Aleix Espargaro visited his injured younger brother Pol in hospital during the brief break between the Czech and Austrian MotoGPs.

Pol had missed the Brno race after a nasty warm-up accident left the Spaniard with a fracture to his collarbone, which the KTM team subsequently announced would not require surgery.

But Aleix revealed that the bigger concern was swelling to his spinal cord, which initially meant Pol could not feel his arms and legs. The 27-year-old's condition is improving, but he currently remains in hospital in Barcelona.

"Pol said he changed a little bit the engine brake control, to try to stop the bike better and he locked the rear quite aggressively," Aleix said, when asked what Pol had told him about the accident. 

"Then after the second movement he saw that the wall was very close so he decided to brake more and then he hit the ground very, very hard. When I was in hospital I saw the helmet and I've never seen a helmet like it in my life. It was completely destroyed.

"Pol said he was very worried because before he arrived in the hospital, he couldn't feel the arms and the legs. Nothing. Then when he arrived in hospital and Dr Charte saw him, they started to touch him and he started to feel pain in his arms. When he felt the pain in his arms he relaxed a lot."

Turning to his brother's injuries, Aleix said: "Actually he is worse than it looked, because he has a spinal cord that is very inflamed. I was there Tuesday and Wednesday and Tuesday afternoon he couldn't touch anything with his hands; he had a lot of cramps in his arms and hands. 

"Every time they put the medicine in the vein he cried out a lot, so they had to move it to the arm and not touch him. It was quite scary. Yesterday we talked to a neurosurgeon and they told us he was very, very, very lucky.

"Yesterday night was the first time that he could start to touch things with his fingers. The first thing he touched was Max [Aleix's son] and he was just asking to see Max so I went with him there.

"But he will still be in hospital next week I would say, and maybe when he goes home he will have to stay one more week in bed.
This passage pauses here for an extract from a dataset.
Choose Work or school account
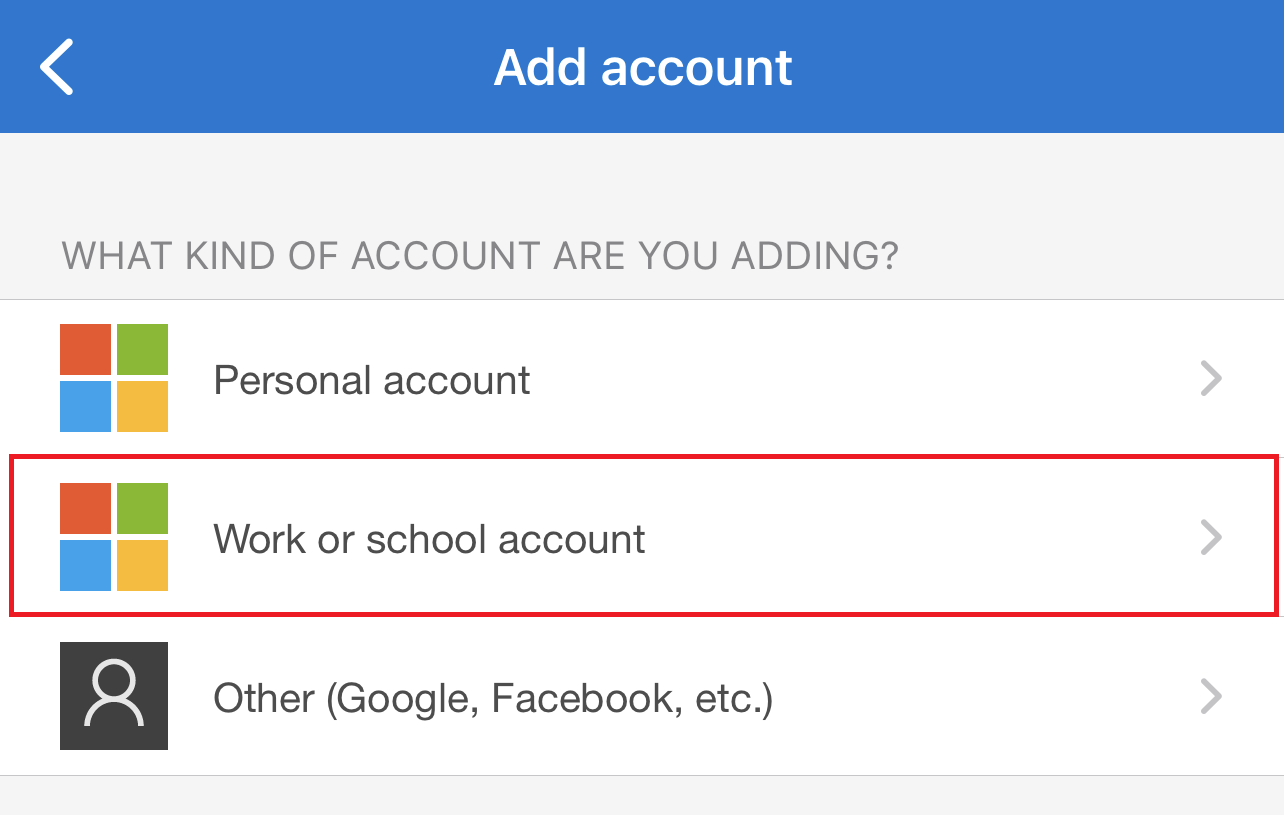The height and width of the screenshot is (815, 1284). (430, 539)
We will see. 

"The Doctors say they don't really have a lot of information about how the spinal cord will improve. They say in two-three days there could be no inflammation and it's perfect, or it can be very long. 

"So we have to wait because it's very dangerous if he moves, if he races or whatever before the inflammation is gone."

Aleix was himself hospitalised just before the summer break after a heavy accident in Germany. 

While it is hard to see his brother in such a condition, the Aprilia rider accepts danger is part of the job - but added that he and Dorna CEO Carmelo Ezpeleta have already been speaking about how to improve things like neck safety.

"I had a big crash ten days before, we've lost friends in this paddock which is worse [sighs]. It changes your perspective, but I was talking Tuesday and Wednesday, half-an-hour every day by telephone with Carmelo. 

"We were just putting things on the table, trying to see what more we can improve. We are trying to improve a lot the run-off area of the circuits, the helmets have improved a lot. 

"But why cannot we improve more the helmets, why cannot we develop more air bags, why do we still have the neck unprotected? Carmelo told he - and it was clever thing - he checked a picture when he was racing in the '70s. Everything has completely changed a lot now, but the neck is exactly the same. 

"So we still have to try improve things, but we know that our sport is [dangerous] like this. Our job is like this."